Document excerpt
— begin —

Mixed Backgrounds

This repository provides code for measuring a Gaussian gravitational-wave background in the presence of an astrophysical foreground, as described in https://arxiv.org/abs/2009.04418. You will need to install the following packages: bilby, lalsuite, and cpnest in addition to standard packages like scipy, numpy, and matplotlib.

BBH Parameter Estimation

The code is broken down into three stages. The first stage corresponds to performing standard compact binary parameter estimation on simulated data which includes a Gaussian background characterized by amplitude $\Omega$ and power-law index $\alpha$ and potentially a binary black hole (BBH) merger. This stage can be run with:

python mixed_backgrounds_marg.py segment_number

where segment_number is an integer representing the segment of data that will be simulated and analyzed. The simulated data is a 4 second strain timeseries sampled at a frequency of 2048 Hz. This step should be run for each simulated data segment. The first 10 such segments will have a BBH signal added to them. In our original paper, we used 101 simulated data segments. This step saves the simualted data so that it can be loaded for the second reweighting step, described below. The file paths specified for some of the loaded data products and for the outputs (outdir) may need to be modified. The output of this step will be three sets of bilby result files, one for each of the following hypotheses:

1. "Noise model": the segment contains only a Gaussian background, no BBH
2. "CBC model": the segment contains only a BBH, no Gaussian background
3. "Signal model": the segment constains both a Gaussian background and a BBH

The "Signal model" results are not used later in the pipeline, but they are interesting to have to be able to compare with the reweighted results, described below.

— end —

According to the mixed backgrounds repository text, how many simulated data segments were used in the original paper?

Given material
— begin —

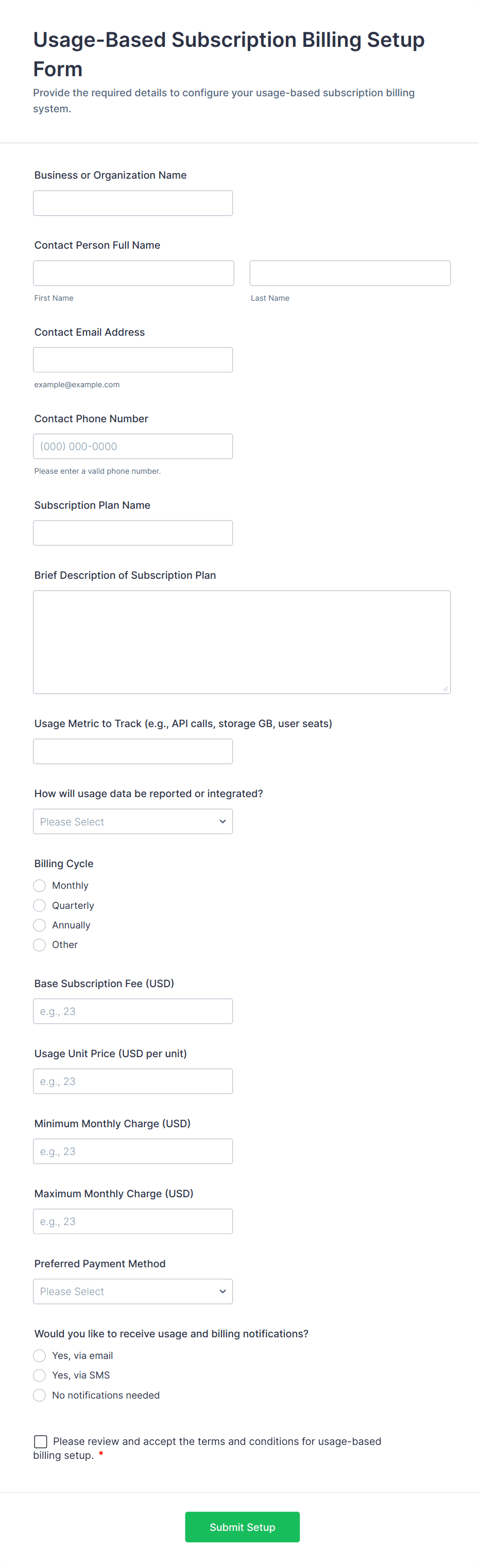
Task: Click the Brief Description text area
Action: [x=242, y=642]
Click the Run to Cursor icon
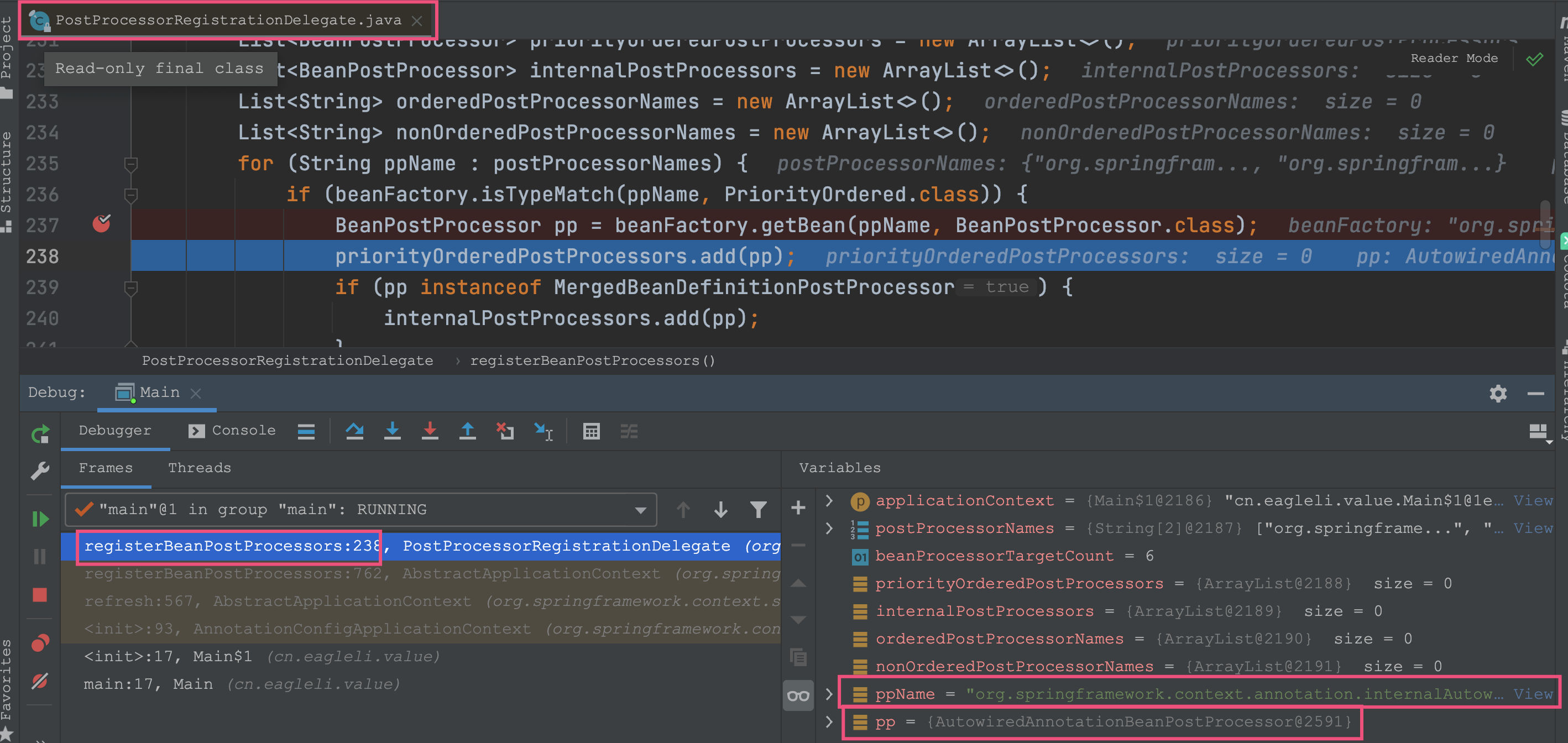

— end —

Written response
101